Work item:
Each line from the start of the data below through the one containing "Accessories [button] (318, 32)" must be reproduced exactly.

Saved data entries:
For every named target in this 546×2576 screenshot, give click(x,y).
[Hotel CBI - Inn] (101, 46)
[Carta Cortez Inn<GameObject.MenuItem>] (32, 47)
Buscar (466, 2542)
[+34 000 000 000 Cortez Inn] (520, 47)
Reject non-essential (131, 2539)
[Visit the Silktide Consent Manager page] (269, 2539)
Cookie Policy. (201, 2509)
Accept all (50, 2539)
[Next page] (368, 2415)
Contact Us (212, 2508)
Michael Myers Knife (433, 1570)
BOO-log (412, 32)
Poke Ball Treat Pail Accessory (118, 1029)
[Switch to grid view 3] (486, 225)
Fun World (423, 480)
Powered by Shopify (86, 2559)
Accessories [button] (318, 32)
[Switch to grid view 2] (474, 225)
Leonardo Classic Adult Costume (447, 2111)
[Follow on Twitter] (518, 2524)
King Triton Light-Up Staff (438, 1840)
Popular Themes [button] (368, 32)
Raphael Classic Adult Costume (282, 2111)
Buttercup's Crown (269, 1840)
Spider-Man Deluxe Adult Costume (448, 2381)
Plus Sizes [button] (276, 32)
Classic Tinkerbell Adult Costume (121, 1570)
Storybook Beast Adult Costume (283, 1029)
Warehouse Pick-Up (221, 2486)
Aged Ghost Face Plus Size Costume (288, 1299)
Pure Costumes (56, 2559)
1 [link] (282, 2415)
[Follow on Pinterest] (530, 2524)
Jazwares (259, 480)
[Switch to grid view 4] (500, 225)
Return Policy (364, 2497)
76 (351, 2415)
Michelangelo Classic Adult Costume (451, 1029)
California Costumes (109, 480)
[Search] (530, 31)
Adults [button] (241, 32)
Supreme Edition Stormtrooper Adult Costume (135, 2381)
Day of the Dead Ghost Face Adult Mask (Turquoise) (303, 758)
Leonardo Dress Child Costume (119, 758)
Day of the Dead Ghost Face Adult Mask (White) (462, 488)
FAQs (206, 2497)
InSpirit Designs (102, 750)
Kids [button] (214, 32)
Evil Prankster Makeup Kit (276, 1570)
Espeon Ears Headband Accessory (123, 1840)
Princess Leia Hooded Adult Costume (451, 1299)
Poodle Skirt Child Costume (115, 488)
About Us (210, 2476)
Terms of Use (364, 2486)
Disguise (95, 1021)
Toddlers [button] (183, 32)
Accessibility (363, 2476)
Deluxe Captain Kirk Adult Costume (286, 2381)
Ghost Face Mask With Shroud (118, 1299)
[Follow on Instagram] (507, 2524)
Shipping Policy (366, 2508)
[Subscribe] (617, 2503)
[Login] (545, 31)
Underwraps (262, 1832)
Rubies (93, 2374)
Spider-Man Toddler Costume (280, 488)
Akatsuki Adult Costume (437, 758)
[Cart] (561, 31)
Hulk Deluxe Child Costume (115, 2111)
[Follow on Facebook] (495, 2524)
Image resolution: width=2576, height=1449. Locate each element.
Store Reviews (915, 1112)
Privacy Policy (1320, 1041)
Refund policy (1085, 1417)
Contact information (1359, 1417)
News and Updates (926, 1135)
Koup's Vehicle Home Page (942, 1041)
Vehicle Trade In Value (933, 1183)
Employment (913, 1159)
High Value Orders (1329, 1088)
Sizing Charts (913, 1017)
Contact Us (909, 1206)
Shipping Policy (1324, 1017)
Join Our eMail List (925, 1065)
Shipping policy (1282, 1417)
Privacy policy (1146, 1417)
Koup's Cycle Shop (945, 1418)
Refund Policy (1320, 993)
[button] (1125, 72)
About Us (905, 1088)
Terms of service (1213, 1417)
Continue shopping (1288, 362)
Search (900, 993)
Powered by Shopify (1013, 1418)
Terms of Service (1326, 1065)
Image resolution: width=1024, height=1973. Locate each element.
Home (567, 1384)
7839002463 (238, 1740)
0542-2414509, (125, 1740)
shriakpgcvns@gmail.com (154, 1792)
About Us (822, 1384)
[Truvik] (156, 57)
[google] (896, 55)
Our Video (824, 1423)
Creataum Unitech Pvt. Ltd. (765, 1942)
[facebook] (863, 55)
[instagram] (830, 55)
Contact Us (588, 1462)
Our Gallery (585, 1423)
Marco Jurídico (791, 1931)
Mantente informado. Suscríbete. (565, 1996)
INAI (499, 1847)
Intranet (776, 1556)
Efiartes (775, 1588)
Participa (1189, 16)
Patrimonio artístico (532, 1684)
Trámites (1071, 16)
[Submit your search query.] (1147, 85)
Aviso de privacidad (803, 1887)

Response to the exercise:
For every named target in this 546×2576 screenshot, give click(x,y).
[Hotel CBI - Inn] (101, 46)
[Carta Cortez Inn<GameObject.MenuItem>] (32, 47)
Buscar (466, 2542)
[+34 000 000 000 Cortez Inn] (520, 47)
Reject non-essential (131, 2539)
[Visit the Silktide Consent Manager page] (269, 2539)
Cookie Policy. (201, 2509)
Accept all (50, 2539)
[Next page] (368, 2415)
Contact Us (212, 2508)
Michael Myers Knife (433, 1570)
BOO-log (412, 32)
Poke Ball Treat Pail Accessory (118, 1029)
[Switch to grid view 3] (486, 225)
Fun World (423, 480)
Powered by Shopify (86, 2559)
Accessories [button] (318, 32)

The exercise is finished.